Dans le but de trouver les solutions en vue de mettre un terme à ce cycle récurrent d’autodestruction, s’est tenu à Brazzaville (Congo), le Forum inter-centrafricains marqué par la signature, le 24 juillet 2014, d’un accord de cessation des hostilités par les belligérants ainsi que l’acceptation par toutes les parties prenantes d’un processus de dialogues ayant pour but ultime une sortie apaisée de la crise.
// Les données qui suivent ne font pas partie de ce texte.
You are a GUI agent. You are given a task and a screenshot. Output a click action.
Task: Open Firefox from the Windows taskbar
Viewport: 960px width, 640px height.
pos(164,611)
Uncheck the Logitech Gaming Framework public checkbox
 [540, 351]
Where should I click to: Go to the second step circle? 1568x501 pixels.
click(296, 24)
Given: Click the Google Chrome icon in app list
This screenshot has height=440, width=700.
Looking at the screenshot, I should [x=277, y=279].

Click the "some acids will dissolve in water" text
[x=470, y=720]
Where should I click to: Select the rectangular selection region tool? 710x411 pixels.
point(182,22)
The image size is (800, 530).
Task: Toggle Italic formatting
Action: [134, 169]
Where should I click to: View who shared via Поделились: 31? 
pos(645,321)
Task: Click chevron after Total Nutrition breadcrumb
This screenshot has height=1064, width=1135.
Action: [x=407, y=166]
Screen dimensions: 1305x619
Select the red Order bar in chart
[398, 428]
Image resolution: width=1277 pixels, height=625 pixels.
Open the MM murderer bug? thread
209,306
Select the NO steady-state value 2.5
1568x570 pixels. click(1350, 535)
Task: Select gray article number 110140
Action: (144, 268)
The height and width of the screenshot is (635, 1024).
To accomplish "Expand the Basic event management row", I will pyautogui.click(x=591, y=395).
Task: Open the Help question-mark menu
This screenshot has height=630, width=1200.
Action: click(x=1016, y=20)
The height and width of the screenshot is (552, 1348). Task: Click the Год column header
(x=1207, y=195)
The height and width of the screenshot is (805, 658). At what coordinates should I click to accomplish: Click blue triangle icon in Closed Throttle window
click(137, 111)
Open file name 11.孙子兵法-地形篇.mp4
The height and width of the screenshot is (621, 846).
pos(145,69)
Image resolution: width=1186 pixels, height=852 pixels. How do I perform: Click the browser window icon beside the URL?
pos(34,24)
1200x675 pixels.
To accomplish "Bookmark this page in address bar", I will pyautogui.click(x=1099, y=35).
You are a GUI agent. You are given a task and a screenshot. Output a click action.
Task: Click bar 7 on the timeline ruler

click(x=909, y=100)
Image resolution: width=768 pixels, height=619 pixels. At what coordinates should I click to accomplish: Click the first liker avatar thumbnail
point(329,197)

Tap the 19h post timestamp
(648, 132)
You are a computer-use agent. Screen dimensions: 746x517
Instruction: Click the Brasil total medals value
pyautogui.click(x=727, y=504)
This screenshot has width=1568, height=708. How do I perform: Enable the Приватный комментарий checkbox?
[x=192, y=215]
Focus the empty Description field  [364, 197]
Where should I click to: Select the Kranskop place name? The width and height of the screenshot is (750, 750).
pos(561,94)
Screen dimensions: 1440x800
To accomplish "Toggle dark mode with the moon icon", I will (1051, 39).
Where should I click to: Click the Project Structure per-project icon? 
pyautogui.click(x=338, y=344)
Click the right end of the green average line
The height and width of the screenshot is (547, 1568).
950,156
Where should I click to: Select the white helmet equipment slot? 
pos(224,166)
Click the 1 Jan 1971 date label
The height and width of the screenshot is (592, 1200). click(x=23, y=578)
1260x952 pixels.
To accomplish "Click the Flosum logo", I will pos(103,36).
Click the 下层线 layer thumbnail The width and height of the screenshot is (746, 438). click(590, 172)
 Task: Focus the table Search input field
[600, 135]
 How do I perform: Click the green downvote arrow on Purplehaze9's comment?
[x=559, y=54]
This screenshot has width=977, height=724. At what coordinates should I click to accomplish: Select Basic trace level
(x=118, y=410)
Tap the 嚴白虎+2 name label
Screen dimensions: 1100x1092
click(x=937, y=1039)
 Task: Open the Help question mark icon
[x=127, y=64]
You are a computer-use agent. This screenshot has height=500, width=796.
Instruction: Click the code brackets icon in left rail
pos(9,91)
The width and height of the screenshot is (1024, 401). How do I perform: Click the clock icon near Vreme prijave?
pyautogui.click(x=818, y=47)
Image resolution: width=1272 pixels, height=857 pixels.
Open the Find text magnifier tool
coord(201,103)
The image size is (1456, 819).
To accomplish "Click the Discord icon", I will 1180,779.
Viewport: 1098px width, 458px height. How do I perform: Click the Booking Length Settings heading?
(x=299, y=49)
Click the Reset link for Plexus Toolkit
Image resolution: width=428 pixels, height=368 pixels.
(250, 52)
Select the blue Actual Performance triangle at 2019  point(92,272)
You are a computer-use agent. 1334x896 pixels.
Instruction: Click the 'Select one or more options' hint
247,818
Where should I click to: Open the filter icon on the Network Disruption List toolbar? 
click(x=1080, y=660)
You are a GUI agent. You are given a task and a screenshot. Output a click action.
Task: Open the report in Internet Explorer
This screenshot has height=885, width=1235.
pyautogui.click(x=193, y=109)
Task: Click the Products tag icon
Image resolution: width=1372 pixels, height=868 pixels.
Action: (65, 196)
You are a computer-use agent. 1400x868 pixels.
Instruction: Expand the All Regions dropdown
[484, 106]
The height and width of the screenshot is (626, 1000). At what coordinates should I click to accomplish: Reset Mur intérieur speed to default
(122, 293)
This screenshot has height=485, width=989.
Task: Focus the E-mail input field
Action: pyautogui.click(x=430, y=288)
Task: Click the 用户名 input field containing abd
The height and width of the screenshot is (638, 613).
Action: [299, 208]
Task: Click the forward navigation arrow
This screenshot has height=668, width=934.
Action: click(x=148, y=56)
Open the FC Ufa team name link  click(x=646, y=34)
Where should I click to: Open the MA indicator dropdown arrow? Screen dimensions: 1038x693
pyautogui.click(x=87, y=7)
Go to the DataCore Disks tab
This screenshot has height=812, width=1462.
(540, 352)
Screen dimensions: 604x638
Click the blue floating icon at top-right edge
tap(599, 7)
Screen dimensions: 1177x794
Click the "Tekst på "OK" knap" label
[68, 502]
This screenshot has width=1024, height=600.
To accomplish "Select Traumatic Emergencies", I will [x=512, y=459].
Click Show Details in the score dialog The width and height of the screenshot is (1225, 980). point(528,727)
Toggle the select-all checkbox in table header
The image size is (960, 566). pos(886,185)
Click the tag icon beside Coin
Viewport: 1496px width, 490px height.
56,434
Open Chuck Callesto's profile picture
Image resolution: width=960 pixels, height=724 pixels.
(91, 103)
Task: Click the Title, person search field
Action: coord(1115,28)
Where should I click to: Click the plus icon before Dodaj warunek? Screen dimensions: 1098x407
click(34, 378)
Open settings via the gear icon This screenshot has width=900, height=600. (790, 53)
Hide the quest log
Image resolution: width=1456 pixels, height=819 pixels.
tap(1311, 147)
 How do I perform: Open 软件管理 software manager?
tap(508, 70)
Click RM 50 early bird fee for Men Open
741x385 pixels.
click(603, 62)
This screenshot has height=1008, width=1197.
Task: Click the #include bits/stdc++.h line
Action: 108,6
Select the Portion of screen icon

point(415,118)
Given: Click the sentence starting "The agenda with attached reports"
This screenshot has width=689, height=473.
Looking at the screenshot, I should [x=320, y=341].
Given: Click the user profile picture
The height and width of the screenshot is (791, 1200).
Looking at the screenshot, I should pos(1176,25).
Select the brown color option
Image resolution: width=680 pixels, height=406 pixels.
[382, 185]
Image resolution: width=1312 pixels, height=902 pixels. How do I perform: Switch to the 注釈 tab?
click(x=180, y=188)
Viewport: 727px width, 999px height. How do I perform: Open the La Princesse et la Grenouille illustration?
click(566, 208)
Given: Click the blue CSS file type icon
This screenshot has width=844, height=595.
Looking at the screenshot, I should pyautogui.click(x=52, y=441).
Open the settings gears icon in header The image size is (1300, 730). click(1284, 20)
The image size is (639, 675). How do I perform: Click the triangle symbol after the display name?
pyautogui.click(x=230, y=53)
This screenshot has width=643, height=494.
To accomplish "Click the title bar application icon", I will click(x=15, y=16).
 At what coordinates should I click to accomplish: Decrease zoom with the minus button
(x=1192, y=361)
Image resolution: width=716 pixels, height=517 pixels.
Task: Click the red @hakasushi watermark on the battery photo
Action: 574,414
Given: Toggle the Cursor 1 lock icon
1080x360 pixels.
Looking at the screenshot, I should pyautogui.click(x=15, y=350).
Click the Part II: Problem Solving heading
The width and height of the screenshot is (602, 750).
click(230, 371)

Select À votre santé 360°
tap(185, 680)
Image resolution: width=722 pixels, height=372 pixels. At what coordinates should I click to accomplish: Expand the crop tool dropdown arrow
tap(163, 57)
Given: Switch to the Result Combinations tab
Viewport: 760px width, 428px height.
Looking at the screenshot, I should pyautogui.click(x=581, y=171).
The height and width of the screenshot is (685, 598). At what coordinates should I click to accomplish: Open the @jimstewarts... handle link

C’est dans ce contexte, qu’après les Consultations Populaires à la Base organisées de janvier à février 2015, s’est tenu le Forum National de Bangui, du 4 au 11 mai 2015, à l’issue duquel des recommandations fortes ont été adoptées. Parmi ces recommandations, figure la création par les Autorités nationales des Comités Locaux de Paix et de Réconciliation (CLPR) destinés à inclure et à faire participer activement les citoyens et les communautés à la base au nécessaire travail de dialogue permanent pour la consolidation de la paix, la réconciliation véritable et le vivre ensemble.
Etant entendu que les recommandations du Forum National de Bangui constituent l’un des fondements majeurs du nouveau contrat social entre les centrafricains, il est logique qu’après le retour à la légalité constitutionnelle suite aux élections libres, démocratiques et transparentes de février 2016, le Gouvernement puisse mettre en place les Comités Locaux de Paix et de Réconciliation, un dispositif national des citoyens médiateurs de paix, de réconciliation et du vivre ensemble voulu par le Peuple.
En outre, devant les nombreux comités dits : de paix ; de médiation ; de dialogues ; de cohésion sociale ; etc. créés depuis la dernière crise, et dont certains agissent dans l’opacité la plus complète, sans une vision et des objectifs clairs, il devient urgent et indispensable, tant pour le Gouvernement que pour la Société civile, les organisations non gouvernementales nationales et internationales d’agir ensemble en vue d’instaurer une clarté, une cohérence et une efficacité des activités en matière de médiation pour la paix, de prévention et de gestion pacifique des conflits, de réconciliation nationale et de cohésion sociale.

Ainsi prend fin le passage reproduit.